Some companies try to sell "Whitelisting" as the solution after AV.
Detecting
only clean programs and allowing only them to run. This is a classical
halting problem.
Classifying a program as "definitely doing nothing malicious never
ever and in no combination
with some other program" is just not possible.

Classical AV suffers from not having 100% detection and then some
FPs.By using online lookups to fix FPs they can be
reduced to almost zero. And the 100% detection thing: Better protect
80 million people than no one.
Make it hard for the bad guys and reduce their ROI. Buy time for other
technology to be released,
for patches to be written. That's the goal.

My experience with any kind of blacklist (signatures or URL
blacklists): They do not react very well and have
their limitations.
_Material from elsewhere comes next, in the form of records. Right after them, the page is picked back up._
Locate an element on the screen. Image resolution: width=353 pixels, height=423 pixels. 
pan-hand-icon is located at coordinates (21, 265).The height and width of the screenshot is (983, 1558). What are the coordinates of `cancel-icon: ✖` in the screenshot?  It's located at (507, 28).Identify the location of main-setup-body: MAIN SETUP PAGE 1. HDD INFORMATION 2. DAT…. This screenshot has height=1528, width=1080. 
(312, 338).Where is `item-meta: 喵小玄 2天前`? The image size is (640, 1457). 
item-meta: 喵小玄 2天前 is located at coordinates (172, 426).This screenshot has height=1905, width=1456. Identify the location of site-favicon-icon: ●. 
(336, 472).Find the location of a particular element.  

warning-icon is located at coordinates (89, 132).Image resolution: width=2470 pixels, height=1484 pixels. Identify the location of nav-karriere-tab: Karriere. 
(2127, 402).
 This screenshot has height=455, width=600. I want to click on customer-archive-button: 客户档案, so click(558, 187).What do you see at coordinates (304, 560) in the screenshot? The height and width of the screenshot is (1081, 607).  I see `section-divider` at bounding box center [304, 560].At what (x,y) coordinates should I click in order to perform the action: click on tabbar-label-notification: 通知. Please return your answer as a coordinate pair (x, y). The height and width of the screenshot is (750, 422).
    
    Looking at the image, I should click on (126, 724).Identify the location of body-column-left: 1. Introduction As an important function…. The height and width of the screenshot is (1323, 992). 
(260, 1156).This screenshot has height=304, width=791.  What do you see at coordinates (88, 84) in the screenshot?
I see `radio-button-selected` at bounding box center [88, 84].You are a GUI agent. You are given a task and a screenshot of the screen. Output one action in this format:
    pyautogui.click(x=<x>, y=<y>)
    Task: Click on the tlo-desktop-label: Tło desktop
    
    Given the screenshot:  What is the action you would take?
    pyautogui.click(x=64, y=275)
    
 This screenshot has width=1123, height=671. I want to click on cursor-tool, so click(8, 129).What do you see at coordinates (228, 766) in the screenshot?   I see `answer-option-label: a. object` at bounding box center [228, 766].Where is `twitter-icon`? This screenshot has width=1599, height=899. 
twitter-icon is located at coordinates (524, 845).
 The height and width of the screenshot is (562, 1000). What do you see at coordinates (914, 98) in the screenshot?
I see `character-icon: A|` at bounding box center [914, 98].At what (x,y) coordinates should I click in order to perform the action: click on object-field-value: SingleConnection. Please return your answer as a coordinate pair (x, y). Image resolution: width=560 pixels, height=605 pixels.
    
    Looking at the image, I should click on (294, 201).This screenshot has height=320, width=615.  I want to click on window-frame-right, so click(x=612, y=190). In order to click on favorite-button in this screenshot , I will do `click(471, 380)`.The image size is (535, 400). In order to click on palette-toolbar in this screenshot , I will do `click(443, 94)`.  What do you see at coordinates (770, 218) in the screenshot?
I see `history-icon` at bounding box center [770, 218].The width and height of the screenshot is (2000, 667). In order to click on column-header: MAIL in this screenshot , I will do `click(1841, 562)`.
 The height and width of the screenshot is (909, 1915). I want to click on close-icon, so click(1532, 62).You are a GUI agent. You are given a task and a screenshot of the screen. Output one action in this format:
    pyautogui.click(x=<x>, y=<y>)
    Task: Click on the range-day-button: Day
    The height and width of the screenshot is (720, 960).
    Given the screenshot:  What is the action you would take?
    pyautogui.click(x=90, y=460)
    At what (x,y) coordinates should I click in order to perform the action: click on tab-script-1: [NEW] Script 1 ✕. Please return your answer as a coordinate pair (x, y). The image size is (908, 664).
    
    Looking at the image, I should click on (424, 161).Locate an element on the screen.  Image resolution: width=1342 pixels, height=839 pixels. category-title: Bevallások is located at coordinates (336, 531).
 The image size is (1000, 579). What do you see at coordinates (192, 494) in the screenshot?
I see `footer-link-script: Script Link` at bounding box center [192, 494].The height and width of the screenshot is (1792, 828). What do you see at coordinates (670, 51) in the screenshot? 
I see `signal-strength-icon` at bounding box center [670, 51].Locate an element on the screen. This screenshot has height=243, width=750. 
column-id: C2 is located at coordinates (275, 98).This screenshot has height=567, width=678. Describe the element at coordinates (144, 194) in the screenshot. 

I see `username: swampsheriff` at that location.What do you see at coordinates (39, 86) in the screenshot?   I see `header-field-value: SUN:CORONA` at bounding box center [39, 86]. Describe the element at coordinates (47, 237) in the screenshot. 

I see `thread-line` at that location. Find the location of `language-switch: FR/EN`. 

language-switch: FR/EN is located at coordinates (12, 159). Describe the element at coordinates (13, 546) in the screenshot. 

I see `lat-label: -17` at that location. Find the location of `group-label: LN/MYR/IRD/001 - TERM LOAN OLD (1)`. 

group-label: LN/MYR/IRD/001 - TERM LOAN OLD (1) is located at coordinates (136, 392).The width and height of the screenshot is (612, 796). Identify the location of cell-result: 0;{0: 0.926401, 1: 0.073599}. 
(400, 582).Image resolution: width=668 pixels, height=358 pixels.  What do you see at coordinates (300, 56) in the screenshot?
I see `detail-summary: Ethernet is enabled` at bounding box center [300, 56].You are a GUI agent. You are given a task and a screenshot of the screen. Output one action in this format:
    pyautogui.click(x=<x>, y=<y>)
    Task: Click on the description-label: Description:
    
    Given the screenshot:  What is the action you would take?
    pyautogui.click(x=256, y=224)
They are good as additional technology because they
are quite easy to maintain.
Writing code that detects typcial attacks and blocks this attack
technology is far more promising
and will force the bad guys to change tactics all the time.
A workmate was even able to contribute a lot to getting rid of the
whole dialer pest in Germany by detecting dialer technology
till there was nothing left for the bad guys to do.

Thorsten Sick
Before I forget: Next week I will be away from any computer in in the
Negev for a few days. Please be patient.